■ **PROBLEM TO SOLVE**: Begin with the line holding "Viewport: 1000px width, 623px height." and end with the last line of the records below. Set down exactly those lines and leave out every picture.
··· DATA FOR THIS EXERCISE ···
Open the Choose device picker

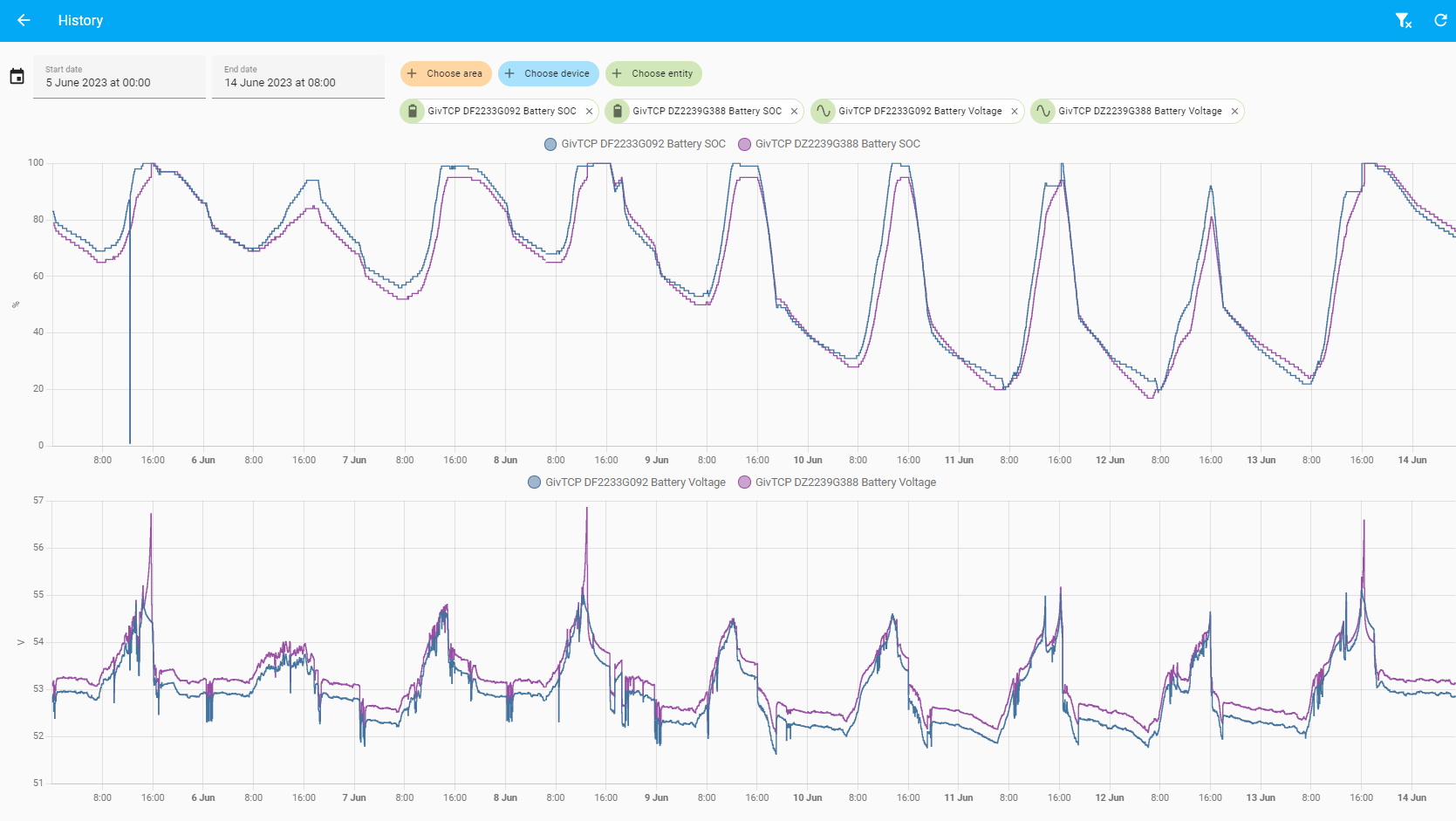[549, 73]
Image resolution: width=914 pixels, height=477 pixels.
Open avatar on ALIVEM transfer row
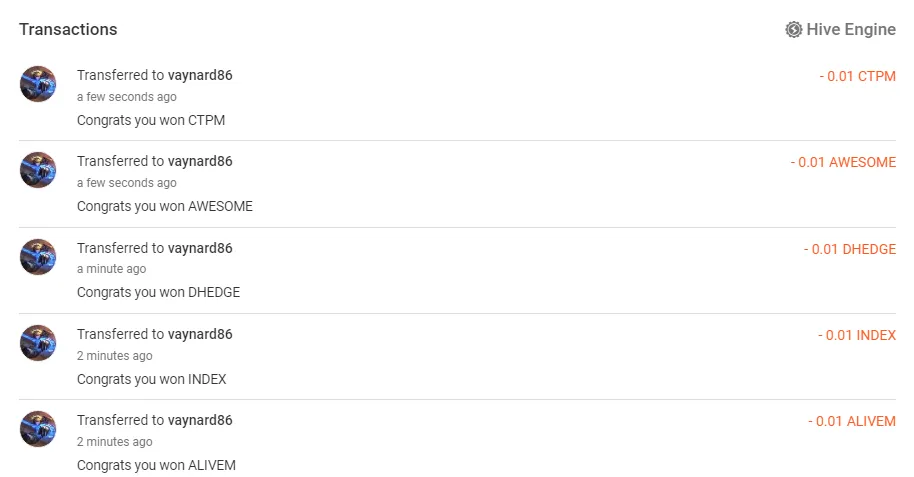pyautogui.click(x=38, y=429)
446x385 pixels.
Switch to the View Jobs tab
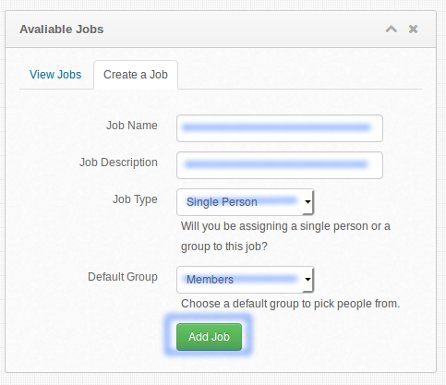55,75
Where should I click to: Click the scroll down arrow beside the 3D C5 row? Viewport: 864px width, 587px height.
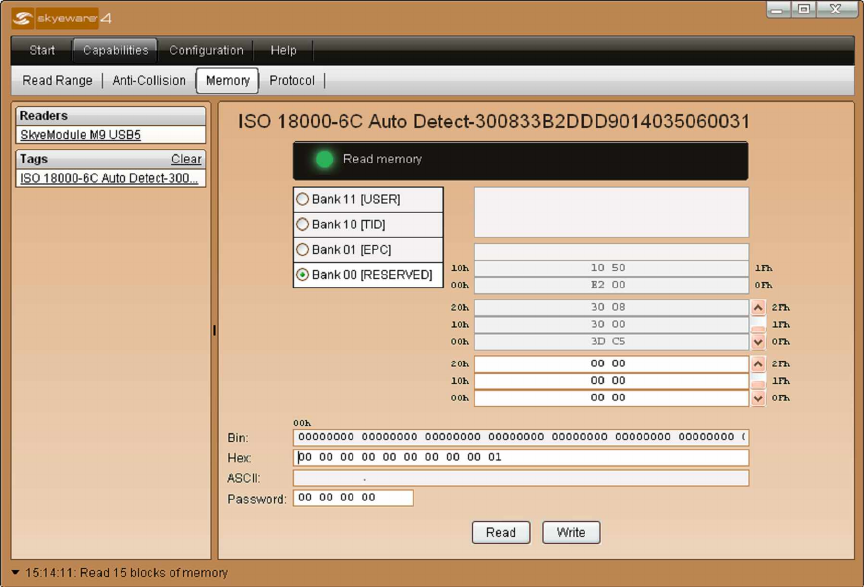coord(758,342)
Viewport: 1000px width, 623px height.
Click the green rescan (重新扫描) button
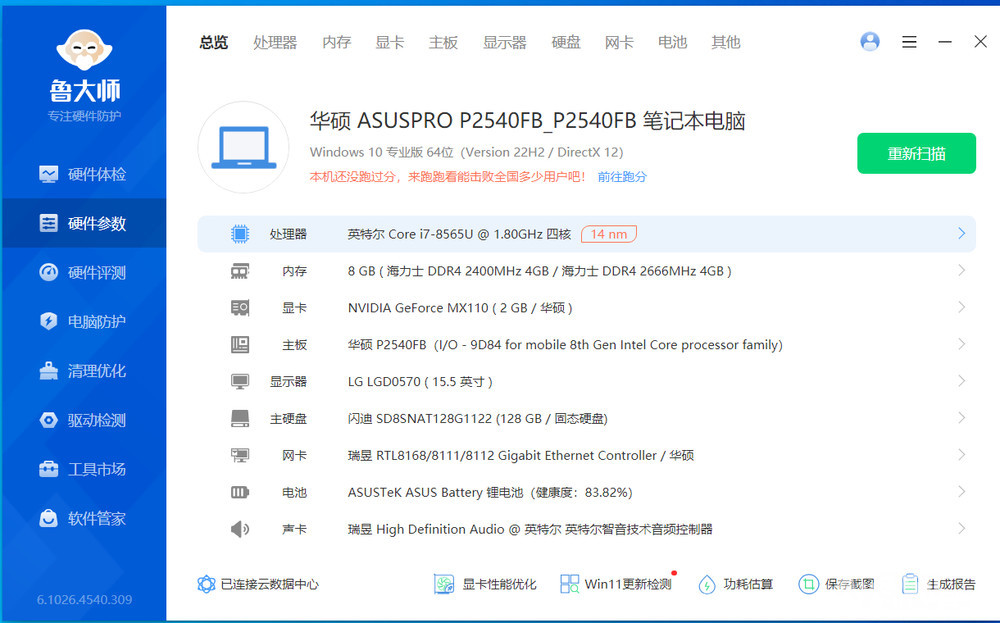(916, 153)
···
■ **PROBLEM SOLUTION**:
Viewport: 1000px width, 623px height.
Click the green rescan (重新扫描) button
(916, 153)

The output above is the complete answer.